La decisión que en su momento se tomó para acotar el poder presidencial ha dado resultados positivos en el descongestionamiento de sus potestades, y ha logrado erigir contrapesos y controles que con el tiempo han moderado su preponderancia y sus excesos.
De ahí que las palabras del presidente electo al momento de recibir la constancia que lo acredita, cobren una significativa relevancia, porque al afirmar que el Ejecutivo “no será más el poder de los poderes, ni buscará someter a los otros”, confirma su respeto hacia la división de poderes y las instituciones autónomas, bajo el compromiso de “no entrometerse de manera alguna” en las resoluciones que únicamente les competen a ellas.
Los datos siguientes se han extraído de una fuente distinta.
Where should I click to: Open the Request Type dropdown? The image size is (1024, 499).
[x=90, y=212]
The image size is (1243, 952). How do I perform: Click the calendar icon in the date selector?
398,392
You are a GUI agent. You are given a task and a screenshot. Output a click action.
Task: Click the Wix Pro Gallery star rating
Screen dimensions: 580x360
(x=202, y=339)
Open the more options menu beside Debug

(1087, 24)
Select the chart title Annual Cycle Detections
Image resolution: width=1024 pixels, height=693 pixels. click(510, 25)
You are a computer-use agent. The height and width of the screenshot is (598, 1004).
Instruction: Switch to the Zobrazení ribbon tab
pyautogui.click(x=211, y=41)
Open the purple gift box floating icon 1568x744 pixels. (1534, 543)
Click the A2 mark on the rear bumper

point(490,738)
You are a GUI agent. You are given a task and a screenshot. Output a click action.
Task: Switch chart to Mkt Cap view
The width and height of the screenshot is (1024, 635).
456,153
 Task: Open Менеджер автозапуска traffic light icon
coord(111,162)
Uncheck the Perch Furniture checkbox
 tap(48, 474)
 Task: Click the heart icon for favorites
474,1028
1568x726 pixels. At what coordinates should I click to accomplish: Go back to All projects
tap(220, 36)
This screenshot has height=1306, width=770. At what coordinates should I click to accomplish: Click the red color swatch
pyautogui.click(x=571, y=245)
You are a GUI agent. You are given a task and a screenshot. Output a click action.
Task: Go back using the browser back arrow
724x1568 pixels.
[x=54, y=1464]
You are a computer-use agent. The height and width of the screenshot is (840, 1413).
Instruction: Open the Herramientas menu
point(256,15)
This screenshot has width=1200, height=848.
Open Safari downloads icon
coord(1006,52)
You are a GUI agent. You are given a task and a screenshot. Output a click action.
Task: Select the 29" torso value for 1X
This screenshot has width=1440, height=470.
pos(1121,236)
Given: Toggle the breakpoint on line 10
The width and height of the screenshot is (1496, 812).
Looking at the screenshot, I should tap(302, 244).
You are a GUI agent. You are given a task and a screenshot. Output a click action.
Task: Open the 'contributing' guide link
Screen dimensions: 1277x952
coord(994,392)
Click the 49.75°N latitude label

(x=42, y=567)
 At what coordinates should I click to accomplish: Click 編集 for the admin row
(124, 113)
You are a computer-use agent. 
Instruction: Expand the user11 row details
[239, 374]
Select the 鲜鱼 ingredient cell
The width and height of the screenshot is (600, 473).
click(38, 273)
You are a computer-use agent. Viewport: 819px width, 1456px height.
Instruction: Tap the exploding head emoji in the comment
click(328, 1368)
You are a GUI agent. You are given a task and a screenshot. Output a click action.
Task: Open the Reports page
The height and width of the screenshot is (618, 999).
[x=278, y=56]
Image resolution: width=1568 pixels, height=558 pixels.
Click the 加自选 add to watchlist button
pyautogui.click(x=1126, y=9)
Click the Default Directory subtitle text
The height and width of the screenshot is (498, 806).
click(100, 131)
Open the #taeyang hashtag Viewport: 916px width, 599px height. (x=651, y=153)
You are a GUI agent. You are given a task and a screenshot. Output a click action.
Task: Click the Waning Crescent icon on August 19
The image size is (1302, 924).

Al señalar que no tendrá “palomas mensajeras ni halcones amenazantes”, el Presidente López Obrador está obligándose a no interferir indebidamente en decisiones que deben estar al margen de presiones e intereses políticos, lo que lo compromete a refrendar su postura en los perfiles que cíclicamente proponga para integrar a estas instituciones durante su sexenio.
El pronunciamiento debe llevar a todas las autonomías a ser consecuentes y ejercer a cabalidad, sin fisuras ni complacencias, la autonomía que se les ha asignado. Y hacerlo con responsabilidad, sobre todo si advertimos que a través de ella tienen un amplio margen, en ocasiones discrecional, para definir sus criterios de actuación y sus procedimientos, el perfil y la selección de su personal, el manejo y aplicación de sus recursos y la creación de estructuras burocráticas acordes a sus necesidades.
Si bien estas decisiones deben mantenerse a salvo de toda sujeción política exterior, necesitan compatibilizarse con los cambios que seguramente traerá una austeridad republicana que busca nivelar aquellas desigualdades auspiciadas estructuralmente, en cuya dimensión salarial, por ejemplo, exhibe abrumadoras diferencias entre los titulares y los demás funcionarios y empleados públicos. En este contexto, se requiere una mayor sensibilidad para reducir las extensas burocracias que acompañan a estas instituciones, modular sus gastos, desaparecer privilegios, así como un mayor compromiso por rendir cuentas y hacerse responsables frente a los órganos representativos y la ciudadanía.
Después de ese inicial discurso presidencial, parece que no hay que preocuparnos por el futuro de nuestras autonomías. Están salvaguardadas desde lo constitucional y desde la autocontención política. Pero ello no quiere decir que se encuentren libres de embates actuales o futuros, provenientes no solo de las autoridades sino de la gran gama de poderes fácticos que interactúan con ellas.
Cuando estas acechanzas y embates políticos comprometan lo alcanzado con el valor de las autonomías, existirá siempre el recurso a su defensa, como recientemente subrayó el Rector Graue de la UNAM. Sus palabras nos recuerdan que no solo se trata de tener autonomía, sino de respetarla, ejercerla con responsabilidad y cuando se encuentre en riesgo, defenderla por todos los medios posibles.